Exosomal miR-137-3p targets UBE3C to activate STAT3, promoting migration and differentiation into endometrial epithelial cell of human umbilical cord mesenchymal stem cells under hypoxia.

Background: Thin endometrium, leading cause of recurrent implantation failure and infertility, has been found to respond to exosomes.

Aim: To investigate the efficacy of exosomes in addressing the issue of thin endometrium.

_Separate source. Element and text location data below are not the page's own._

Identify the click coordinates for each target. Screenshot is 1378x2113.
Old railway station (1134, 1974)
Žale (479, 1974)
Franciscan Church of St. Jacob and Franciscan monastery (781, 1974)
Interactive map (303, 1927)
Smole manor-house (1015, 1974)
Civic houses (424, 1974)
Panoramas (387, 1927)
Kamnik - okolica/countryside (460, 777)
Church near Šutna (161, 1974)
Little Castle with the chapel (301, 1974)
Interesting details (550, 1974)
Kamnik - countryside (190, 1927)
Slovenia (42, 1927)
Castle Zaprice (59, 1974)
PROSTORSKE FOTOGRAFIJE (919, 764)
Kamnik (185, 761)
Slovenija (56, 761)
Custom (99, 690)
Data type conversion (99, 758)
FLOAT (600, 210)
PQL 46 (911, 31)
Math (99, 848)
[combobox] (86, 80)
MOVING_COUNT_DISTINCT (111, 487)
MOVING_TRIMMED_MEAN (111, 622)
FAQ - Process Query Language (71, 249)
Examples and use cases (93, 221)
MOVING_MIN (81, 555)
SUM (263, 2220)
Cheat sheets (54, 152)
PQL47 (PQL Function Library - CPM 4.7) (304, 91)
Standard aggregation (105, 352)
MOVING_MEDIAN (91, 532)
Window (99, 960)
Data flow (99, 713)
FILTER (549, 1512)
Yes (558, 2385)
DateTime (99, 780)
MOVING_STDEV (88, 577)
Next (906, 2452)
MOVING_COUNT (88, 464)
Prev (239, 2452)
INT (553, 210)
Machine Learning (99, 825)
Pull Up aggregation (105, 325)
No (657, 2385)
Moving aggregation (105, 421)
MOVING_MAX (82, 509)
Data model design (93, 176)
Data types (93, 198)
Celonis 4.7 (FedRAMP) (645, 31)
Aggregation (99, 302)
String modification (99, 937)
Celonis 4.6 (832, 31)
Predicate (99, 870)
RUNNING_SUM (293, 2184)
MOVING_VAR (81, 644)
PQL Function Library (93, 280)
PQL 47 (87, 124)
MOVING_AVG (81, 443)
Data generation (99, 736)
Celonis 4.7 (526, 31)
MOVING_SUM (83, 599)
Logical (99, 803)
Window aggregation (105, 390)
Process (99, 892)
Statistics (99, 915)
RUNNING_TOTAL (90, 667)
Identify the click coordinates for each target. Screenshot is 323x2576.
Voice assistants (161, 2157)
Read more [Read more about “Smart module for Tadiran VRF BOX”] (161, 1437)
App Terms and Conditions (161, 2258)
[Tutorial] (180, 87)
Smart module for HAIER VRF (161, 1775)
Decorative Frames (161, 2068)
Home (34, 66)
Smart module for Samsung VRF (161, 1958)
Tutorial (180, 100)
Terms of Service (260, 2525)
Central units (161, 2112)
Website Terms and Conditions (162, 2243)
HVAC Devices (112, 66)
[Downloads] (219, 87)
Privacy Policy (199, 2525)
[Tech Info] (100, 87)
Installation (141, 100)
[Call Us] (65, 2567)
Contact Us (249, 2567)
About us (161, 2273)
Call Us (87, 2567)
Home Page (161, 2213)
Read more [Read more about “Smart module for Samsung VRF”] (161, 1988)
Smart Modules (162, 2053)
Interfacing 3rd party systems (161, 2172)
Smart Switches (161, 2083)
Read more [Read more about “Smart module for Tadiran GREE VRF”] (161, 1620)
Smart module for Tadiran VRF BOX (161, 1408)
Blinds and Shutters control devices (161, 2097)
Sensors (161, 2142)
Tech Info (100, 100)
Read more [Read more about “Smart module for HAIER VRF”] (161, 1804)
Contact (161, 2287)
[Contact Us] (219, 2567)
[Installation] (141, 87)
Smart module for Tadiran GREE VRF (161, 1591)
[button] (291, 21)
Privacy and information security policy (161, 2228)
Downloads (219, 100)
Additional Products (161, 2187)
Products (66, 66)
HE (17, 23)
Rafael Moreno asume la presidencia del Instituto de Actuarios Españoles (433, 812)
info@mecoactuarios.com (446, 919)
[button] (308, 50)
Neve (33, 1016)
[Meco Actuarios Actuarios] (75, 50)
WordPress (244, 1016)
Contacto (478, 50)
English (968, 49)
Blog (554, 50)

Methods: RNA sequencing and reverse transcription-quantitative polymerase chain reaction were employed to identify differentially expressed microRNAs (miRNAs) in human umbilical cord mesenchymal stem cell (hucMSC) treated with exosomes enriched with endometrial cell-derived components. Additionally, Gene Ontology and Kyoto Encyclopedia of Genes and Genomes analyses were conducted to highlight significant enrichment in specific biological pathways, molecular functions, and cellular components. Transwell and wound healing assays were performed to assess migratory potential, and western blotting was detected protein level.

Results: A total of 53 differentially expressed miRNAs were identified in hucMSC treated with exosomes enriched with endometrial cell-derived components, comprising 27 upregulated and 26 downregulated miRNAs, which includes miR-137-3p. Enhanced migratory potential was observed in the Transwell and wound healing assays, and western blotting confirmed the epithelial differentiation of hucMSC and the increased p-signal transducer and activator of transcription 3. These effects were attributed to the upregulation of miR-137-3p.

Conclusion: miR-137-3p in exosomes from hypoxia-affected endometrial epithelial cell stimulates the signal transducer and activator of transcription 3 signaling pathway, enhancing the migration and differentiation of hucMSC into endometrial epithelial cell.